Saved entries

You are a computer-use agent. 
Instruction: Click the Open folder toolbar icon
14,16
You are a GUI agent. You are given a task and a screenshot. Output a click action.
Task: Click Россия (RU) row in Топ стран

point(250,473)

→ REQUIREMENT
Starting at the line with "You are a GUI", restate each line through the end of the records, both ends included, and stop there.

→ WRITTEN SOLUTION
You are a GUI agent. You are given a task and a screenshot. Output a click action.
Task: Click Россия (RU) row in Топ стран

point(250,473)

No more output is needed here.